Wednesday, September 1, 2010

discord, tone, George Inness and a question

12x12 oil on panel

This is a painting that I have struggled with for months and continue to struggle. It is a studio painting.  I have painted in this particular location on the C and O canal, so many times, for so many years, that I decided to use it as my muse for this painting. I felt that it's was simply inside of me. No need to be there, no need for photos of plein air paintings as reference.  The painting has gone through many metamorphoses. I question...would the water look better if it were lighter in front? What do you think?

I keep thinking about George Inness.
I  read George Inness over and over again. This particular part is streaming through my head.
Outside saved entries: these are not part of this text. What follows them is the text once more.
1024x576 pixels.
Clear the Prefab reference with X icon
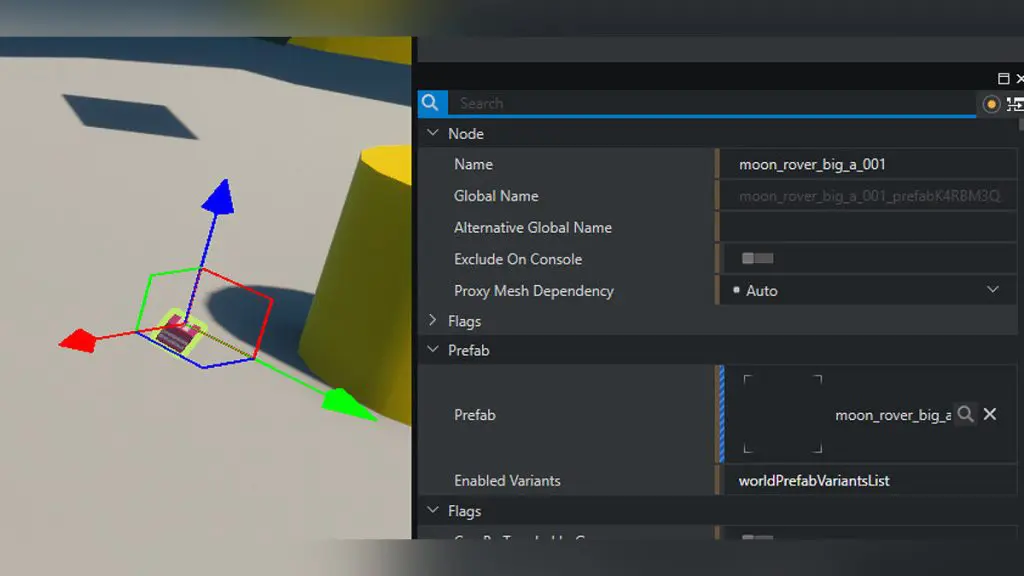click(990, 414)
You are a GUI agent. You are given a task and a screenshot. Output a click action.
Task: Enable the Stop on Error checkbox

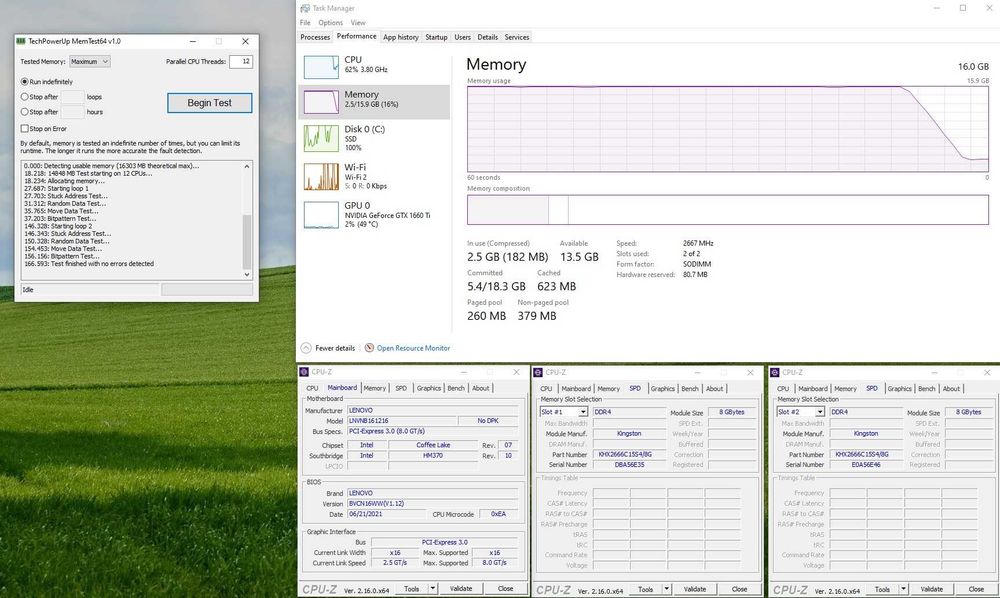pyautogui.click(x=24, y=128)
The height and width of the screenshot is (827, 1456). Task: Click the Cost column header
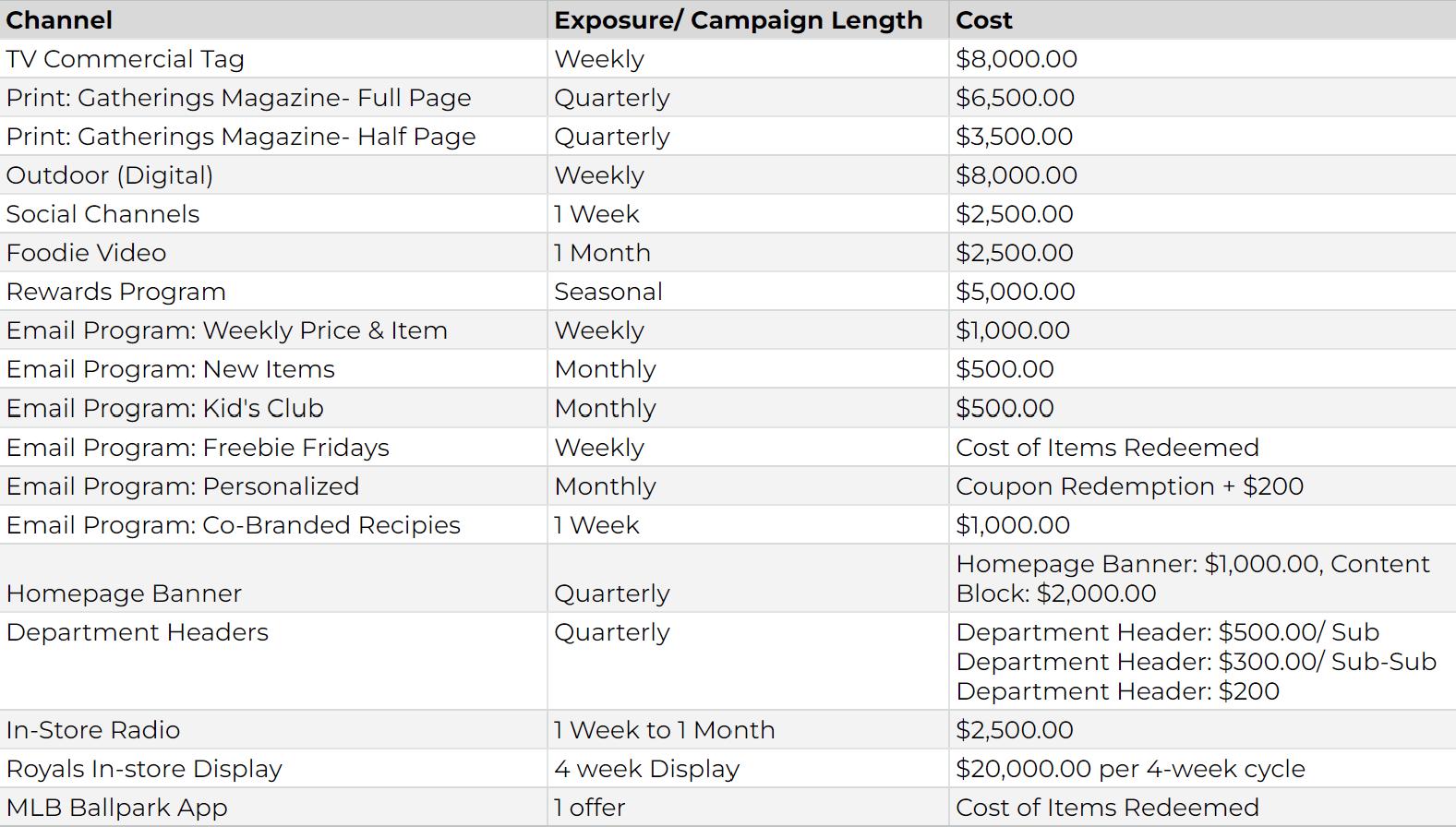[x=984, y=20]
Once after asking his son (a painter himself), "How does it look?" George Inness Jr. (the son) says, "Fine Pop, all right beautiful. Fine tone." The senior and master George Inness answers, "Yes, it has things in it, but it's stupid. Confound it! it's too good: it's all tone. That's what's the matter with it.  I've got too much detail in the foreground. That's the thing we are all running up against  to tickle the buyer- to make a few dollars.  Those weeds don't mean a thing. Let's take them out; they are not the picture. The picture is very good but it is all tone."  
The son replies," Yes Pop, but that's what I like about it, it's beautiful in tone.." Senior George Inness replies, " Perhaps , but that is what makes it stupid. Why in thunder can't I put something in it that's out of tone? You see there's no interest in this picture.  It's well drawn, yes, well constructed , well painted, and perfectly tonal;  but there's no passion in it. A picture without passion has no meaning, and it would be far better it had never been painted.  Imitation is worthless.  Photography does it much better than you or I could. In a bar-room in New York is a painting of a barn door with hinges on it and a key-hole. It is painted so well that you would swear that the hinges were real and that you could put your finger in the key hole; but it is not real! It is not what it represents. It is a lie. Clever, yes, but it gives you no sensation of truth, before you look at it you are told that it is a lie. The only charm in this picture is deceiving you into the belief that it is a real barn door.  Now in  art, true art, we are not seeking to deceive. We do not pretend  that  this is a real tree, a real river; but we use the tree or river as a means to give you the feeling or impression that under a certain effect is being produced upon us."

His words sit firmly in the front of my mind. As I look at this one now, after writing that, I wonder..is it too "in tone" and is need a certain amount of discord? It needs changes... but what?

11 comments:

Donna T said...

This is such a beautiful painting, Loriann, so soft and quiet. I looked through all the river paintings on your website (totally enjoyable task) and noticed that in some you made the foreground lighter while in others you made it darker. Maybe it's just me, but my impression was that the ones with the lighter foreground had an overall brighter mood while those with the deep, dark foregrounds were somehow quieter or more subdued. If you had one word to describe the feeling of this one what would it be? A few horizontal strokes of the sky color might make the water look more real but to me, your work is much more about the feel. Maybe others will have thoughts that make more sense or are more helpful!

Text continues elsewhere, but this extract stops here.